L'Aisne avec DSK

19 juin 2009

RSA contre RMI.

Bonsoir à toutes et à tous.

Le RSA est en vigueur depuis quelques jours. Un homme de gauche, Martin Hirsch, en est l'inventeur et les conseils généraux socialistes, soucieux d'appliquer la loi de la République, mettent le dispositif en place. Ce qui amène la gauche à une certaine indulgence vis à vis du RSA. Et puis, si par ce biais des personnes peuvent être incités à rechercher ou à conserver un travail parce qu'un supplément leur est versé, qui rend plus intéressant de vivre qu'avec des allocations, tant mieux. Mais combien de gens seront-ils touchés ? On fera dans quelques mois le bilan, on ne peut guère en dire plus maintenant.

Ce dont j'aimerais cependant parler ce soir, c'est de la signification politique du RSA. Car sous couvert d'une mesure technique, d'une gestion sociale des chômeurs et travailleurs pauvres, il y a une intention idéologique que la gauche doit d'urgence rendre visible. D'autant que le RSA, c'est sa défaite, puisque celui-ci remplace un autre dispositif voulu il y a vingt ans par Rocard et les socialistes : le RMI. Les deux logiques sont politiquement opposées : le RMI était un droit pour toute personne sans emploi de recevoir un petit quelque chose, pas grand-chose mais assez pour ne pas socialement sombrer. Grâce au RMI, on ne le dit pas suffisamment (y compris dans les rangs socialistes), la société française a échappé à la tragédie silencieuse de la grande pauvreté, telle qu'elle existe et fait des ravages aux Etats-Unis.

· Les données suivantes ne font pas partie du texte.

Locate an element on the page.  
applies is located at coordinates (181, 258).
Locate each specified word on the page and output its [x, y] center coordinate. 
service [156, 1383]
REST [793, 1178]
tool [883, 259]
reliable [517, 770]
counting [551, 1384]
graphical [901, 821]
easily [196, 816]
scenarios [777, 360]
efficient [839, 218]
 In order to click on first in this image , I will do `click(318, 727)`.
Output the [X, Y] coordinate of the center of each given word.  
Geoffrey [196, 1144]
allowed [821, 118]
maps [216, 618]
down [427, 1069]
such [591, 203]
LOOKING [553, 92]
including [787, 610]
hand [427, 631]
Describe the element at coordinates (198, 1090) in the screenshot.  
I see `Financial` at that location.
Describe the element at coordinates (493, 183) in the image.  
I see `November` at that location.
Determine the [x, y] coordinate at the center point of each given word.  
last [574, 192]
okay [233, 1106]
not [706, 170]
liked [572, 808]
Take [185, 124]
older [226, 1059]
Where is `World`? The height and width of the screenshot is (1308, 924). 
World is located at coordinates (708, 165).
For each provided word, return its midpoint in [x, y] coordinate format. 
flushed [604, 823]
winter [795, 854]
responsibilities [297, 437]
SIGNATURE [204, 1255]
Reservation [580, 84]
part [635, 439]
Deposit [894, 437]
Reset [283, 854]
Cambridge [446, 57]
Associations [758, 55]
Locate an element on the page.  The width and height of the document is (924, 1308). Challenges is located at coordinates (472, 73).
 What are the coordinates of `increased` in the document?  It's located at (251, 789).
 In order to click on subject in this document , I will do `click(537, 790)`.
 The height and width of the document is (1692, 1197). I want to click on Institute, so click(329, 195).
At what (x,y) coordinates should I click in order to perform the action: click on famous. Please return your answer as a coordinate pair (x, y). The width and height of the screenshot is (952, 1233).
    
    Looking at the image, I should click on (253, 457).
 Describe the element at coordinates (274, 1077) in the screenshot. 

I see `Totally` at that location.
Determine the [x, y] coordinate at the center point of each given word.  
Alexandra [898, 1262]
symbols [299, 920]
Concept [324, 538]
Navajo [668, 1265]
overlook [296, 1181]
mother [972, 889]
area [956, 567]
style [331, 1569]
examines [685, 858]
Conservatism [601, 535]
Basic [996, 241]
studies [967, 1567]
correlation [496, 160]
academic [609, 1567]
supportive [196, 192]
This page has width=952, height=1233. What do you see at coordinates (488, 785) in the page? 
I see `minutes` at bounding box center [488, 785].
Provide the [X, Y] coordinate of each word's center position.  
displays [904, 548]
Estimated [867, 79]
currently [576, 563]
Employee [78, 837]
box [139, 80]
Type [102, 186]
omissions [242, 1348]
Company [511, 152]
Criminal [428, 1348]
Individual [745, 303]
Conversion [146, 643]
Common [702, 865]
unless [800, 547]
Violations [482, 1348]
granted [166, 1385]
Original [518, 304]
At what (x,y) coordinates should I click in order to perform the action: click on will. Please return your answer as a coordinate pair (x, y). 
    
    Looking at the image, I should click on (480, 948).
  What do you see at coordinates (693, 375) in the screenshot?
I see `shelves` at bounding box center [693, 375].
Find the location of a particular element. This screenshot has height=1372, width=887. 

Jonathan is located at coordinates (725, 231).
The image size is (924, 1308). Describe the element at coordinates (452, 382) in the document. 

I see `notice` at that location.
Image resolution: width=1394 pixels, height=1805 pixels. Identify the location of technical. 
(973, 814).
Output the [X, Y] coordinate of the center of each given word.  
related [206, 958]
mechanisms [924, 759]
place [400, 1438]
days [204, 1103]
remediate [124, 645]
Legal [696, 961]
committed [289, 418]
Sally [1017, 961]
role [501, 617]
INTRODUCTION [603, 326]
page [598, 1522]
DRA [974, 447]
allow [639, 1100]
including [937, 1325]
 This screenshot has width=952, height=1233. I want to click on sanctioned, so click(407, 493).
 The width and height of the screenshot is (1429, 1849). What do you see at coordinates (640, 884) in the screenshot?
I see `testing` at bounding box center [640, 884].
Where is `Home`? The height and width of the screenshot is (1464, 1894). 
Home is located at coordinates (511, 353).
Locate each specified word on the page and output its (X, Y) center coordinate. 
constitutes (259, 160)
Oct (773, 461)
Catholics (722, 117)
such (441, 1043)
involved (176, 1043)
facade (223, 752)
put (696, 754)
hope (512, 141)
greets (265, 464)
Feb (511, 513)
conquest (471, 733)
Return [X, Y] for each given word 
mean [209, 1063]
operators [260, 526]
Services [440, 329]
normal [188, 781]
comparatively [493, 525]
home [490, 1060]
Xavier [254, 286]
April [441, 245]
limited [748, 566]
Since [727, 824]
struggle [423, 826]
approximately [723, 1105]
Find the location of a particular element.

Le RSA, ça n'a rien à voir, c'est une mesure destinée à encourager ceux qui ont déjà un travail pour qu'ils le gardent. On n'est plus dans une logique du droit, on ne s'adresse plus aux chômeurs en tant que tels, on est dans l'idéologie sarkozienne de la "valeur-travail", on récompense le boulot, quitte à ce que celui-ci soit merdique, à temps partiel, intérimaire. On part de cette idée qu'un sans emploi ne recherche pas un emploi, qu'il est légèrement fainéant, qu'il faut l'inciter par quelques sous à embaucher quelque part.

L'idéologie du RSA est dans les têtes depuis longtemps, c'est pourquoi la droite, avec ce dispositif, a remporté une grande victoire politique. Depuis 2002, combien d'électeurs de gauche, y compris parfois des adhérents socialistes, n'ont-ils pas critiqué "l'assistanat", ce mot qui auparavant appartenait au vocabulaire de droite et qui s'est installé progressivement dans les têtes de gauche ? Combien de fois ai-je entendu des camarades me dirent : le RMI, c'est bien, mais on a oublié le I d'insertion. Oui mon con ! Ça ne viendrait pas à l'idée que l'insertion est du ressort des patrons, de l'économie, que c'est à eux de créer de l'emploi, que le chômage de masse relève aussi de leur responsabilité ?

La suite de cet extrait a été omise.